针对车用ANG（Adsorbed Natural Gas）系统中，由于MOFs（Metal-Organic Frameworks）结构坍塌和杂质累积两大关键因素导致系统性能衰退的问题，本项目提出研究缺陷工程MOFs及其对ANG系统的性能强化策略。通过调控双配体MOFs中易受杂质攻击的配体的比例和分布，使MOFs在ANG循环中转化成结构相对稳定的缺陷工程材料，并辅以有效的除杂再生策略，使ANG系统保持稳定的能量输出。从理论角度，研究缺陷形成机理和配体稳定性的影响因素；研究再生周期、压力和温度对ANG系统能量输出的影响。从优化角度，优化两种配体的比例和分布，以维持MOFs结构稳定；建立ANG过程模型，预测材料的使用寿命，并优化再生策略，利用缺陷提高材料的吸附容量和抗杂质能力。本项目成果将为解决ANG材料性能衰退这一难题提供新思路，对促进车用ANG技术的普及化具有重要的科学意义和社会价值。

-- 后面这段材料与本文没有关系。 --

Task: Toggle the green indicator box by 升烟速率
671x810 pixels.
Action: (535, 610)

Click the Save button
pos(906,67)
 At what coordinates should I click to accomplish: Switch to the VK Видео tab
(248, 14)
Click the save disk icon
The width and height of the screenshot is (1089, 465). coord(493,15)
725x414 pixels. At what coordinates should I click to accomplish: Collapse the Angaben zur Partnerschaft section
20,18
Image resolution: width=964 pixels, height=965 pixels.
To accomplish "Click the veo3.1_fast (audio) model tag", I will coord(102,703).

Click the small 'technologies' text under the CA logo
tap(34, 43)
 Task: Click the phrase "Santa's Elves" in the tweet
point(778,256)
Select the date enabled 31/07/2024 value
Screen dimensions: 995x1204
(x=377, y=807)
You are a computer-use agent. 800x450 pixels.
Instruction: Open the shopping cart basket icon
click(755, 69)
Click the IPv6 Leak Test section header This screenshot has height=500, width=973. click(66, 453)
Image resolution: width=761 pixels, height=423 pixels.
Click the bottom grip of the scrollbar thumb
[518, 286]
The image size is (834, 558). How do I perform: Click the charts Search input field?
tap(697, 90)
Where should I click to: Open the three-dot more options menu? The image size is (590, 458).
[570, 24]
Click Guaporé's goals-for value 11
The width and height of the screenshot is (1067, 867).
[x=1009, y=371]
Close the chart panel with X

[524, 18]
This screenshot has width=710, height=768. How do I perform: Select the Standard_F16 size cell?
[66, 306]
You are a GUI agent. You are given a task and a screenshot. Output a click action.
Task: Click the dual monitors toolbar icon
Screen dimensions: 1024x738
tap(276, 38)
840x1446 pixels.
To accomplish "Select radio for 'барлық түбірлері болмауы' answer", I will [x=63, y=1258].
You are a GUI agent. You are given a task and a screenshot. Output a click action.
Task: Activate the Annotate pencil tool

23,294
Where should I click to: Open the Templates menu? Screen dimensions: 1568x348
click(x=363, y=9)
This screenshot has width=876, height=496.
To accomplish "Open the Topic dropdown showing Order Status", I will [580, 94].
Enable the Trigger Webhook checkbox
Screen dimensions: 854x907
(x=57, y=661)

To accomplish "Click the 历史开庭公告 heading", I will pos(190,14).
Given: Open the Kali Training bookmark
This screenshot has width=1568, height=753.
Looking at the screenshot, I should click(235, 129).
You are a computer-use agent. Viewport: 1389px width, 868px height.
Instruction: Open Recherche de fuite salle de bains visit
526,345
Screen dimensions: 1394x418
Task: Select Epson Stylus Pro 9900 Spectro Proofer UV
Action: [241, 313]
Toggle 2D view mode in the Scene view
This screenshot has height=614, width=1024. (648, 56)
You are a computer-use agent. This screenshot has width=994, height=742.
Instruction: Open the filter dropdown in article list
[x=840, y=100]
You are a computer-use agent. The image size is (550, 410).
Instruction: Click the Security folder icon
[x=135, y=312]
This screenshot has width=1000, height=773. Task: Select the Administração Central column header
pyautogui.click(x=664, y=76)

针对车用ANG（Adsorbed Natural Gas）系统中，由于MOFs材料结构随机缺陷的影响，导致系统性能衰退的问题，本项目提出研究缺陷工程MOFs对ANG系统的性能强化机制。通过计算模拟、机器学习和实验结合，从理论层面上，探究了MOFs受到水分子攻击而导致“配体缺失”缺陷的作用机制，并定量研究MOFs缺陷的含量和分布对其结构稳定性和吸附性能的影响规律。从技术层面上，提出了一种有效的MOFs缺陷定量表征策略，基于机器学习模型，能够从实验易于表征的结构物理量预估真实材料的缺陷程度，从而克服了实验上定量表征MOFs结构缺陷的技术困难。从应用层面上，建立了涵盖多种拓扑类型和结构单元的虚拟MOFs缺陷结构数据库（约40万种），基于数据库，预测了缺陷MOFs的天然气吸附容量极限可达0.65 g/g，略超过美国的天然气汽车储气标准（0.50 g/g）。本项目研究成果为利用MOFs的晶体缺陷强化其吸附性能这一难题提供新的理论基础和普适的解决方案，对促进缺陷工程技术的广泛研究和车用ANG技术的普及化，具有科研和应用层面上的双重价值。. 经过3年研究，项目负责人已发表第一作者/通讯作者SCI论文13篇，包括Chem. Mater., AIChE J., Chem. Eng. Sci., Chem. Eng. J., ACS Appl. Mater. Interfaces等，均已标注基金项目号，申请中国发明专利3项。